▶ _Goal_
Report how many lines of the records below contain the string "Switch", counting case-sensitively. Give only the number.
****
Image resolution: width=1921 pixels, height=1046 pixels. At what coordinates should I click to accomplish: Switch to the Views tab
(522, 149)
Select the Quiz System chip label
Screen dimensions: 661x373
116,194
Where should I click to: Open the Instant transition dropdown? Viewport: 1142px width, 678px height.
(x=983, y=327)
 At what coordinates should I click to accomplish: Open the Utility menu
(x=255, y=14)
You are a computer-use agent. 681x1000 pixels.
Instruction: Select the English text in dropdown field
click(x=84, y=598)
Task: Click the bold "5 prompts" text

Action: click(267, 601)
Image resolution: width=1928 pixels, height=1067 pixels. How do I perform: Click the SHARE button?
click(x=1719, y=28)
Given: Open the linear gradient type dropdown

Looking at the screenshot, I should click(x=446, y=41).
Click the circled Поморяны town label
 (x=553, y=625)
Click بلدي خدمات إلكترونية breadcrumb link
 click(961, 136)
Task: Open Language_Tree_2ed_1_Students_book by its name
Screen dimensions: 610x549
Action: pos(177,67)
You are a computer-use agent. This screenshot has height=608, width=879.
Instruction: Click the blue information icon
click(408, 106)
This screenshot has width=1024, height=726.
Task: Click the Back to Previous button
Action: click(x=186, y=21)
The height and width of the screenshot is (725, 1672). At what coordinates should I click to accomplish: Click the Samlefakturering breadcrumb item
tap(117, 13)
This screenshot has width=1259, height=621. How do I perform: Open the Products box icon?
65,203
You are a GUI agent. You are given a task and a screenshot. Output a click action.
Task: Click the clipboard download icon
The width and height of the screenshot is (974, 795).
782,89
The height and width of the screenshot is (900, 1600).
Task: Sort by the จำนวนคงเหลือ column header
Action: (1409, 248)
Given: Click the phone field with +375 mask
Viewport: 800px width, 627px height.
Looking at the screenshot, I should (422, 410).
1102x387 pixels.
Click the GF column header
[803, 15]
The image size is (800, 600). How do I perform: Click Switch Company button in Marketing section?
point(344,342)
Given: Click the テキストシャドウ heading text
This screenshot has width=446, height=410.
****
▶ _Written answer_
2